The currently standardized algorithm has been shown to add at least one RTT to the loss recovery process in TCP [LS00] and SCTP [HB11] [PBP09]. For applications that have strict timing requirements (e.g., interactive web) rather than throughput requirements, using RTOR could be beneficial because the RTT and the delACK timer of receivers are often large components of the effective loss recovery time. Measurements in [HB11] have shown that the total transfer time of a lost segment (including the original transmission time and the loss recovery time) can be reduced by 35% using RTOR. These results match those presented in [PGH06] and [PBP09], where RTOR is shown to significantly reduce retransmission latency.
There are also traffic types that do not benefit from RTOR. One example of such traffic is bulk transmission. The reason why bulk traffic does not benefit from RTOR is that such traffic flows mostly have four or more segments outstanding, allowing loss recovery by fast retransmit. However, there is no harm in using RTOR for such traffic as the algorithm is only active when the amount of outstanding and unsent segments are less than rrthresh (default 4).
Given that RTOR is a mostly conservative algorithm, it is suitable for experimentation as a system-wide default for TCP traffic.
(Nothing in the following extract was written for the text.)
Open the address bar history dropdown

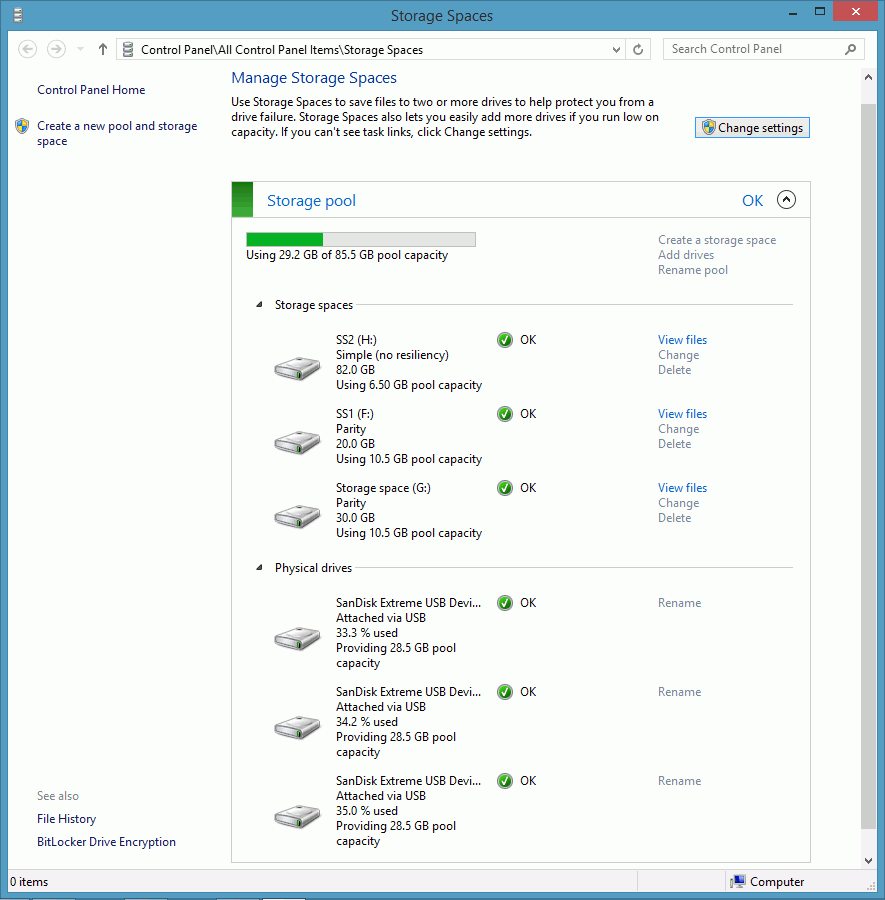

RTOR can in some situations reduce the loss detection time and thereby increase the risk of spurious timeouts. In theory, the retransmission timer has a lower bound of 1 second [RFC6298], which limits the risk of having spurious timeouts. However, in practice, most implementations use a significantly lower value. Initial measurements show slight increases in the number of spurious timeouts when such lower values are used [RHB15]. However, further experiments, in different environments and with different types of traffic, are encouraged to quantify such increases more reliably.
Does a slightly increased risk matter? Generally, spurious timeouts have a negative effect on the network as segments are transmitted needlessly. However, recent experiments do not show a significant
Hurtig, et al. Experimental [Page 7]
RFC 7765 TCP and SCTP RTO Restart February 2016
increase in network load for a number of realistic scenarios [RHB15]. Another problem with spurious retransmissions is related to the performance of TCP/SCTP, as the congestion window is reduced to one segment when timeouts occur [RFC5681]. This could be a potential problem for applications transmitting multiple bursts of data within a single flow, e.g., web-based HTTP/1.1 and HTTP/2.0 applications. However, results from recent experiments involving persistent web traffic [RHB15] revealed a net gain using RTOR. Other types of flows, e.g., long-lived bulk flows, are not affected as the algorithm is only applied when the amount of outstanding and unsent segments is less than rrthresh. Furthermore, short-lived and application-limited flows are typically not affected as they are too short to experience the effect of congestion control or have a transmission rate that is quickly attainable.
While a slight increase in spurious timeouts has been observed using RTOR, it is not clear whether or not the effects of this increase mandate any future algorithmic changes -- especially since most modern operating systems already include mechanisms to detect [RFC3522] [RFC3708] [RFC5682] and resolve [RFC4015] possible problems with spurious retransmissions. Further experimentation is needed to determine this and thereby move this specification from Experimental to the Standards Track. For instance, RTOR has not been evaluated in the context of mobile networks. Mobile networks often incur highly variable RTTs (delay spikes), due to e.g., handovers, and would therefore be a useful scenario for further experimentation.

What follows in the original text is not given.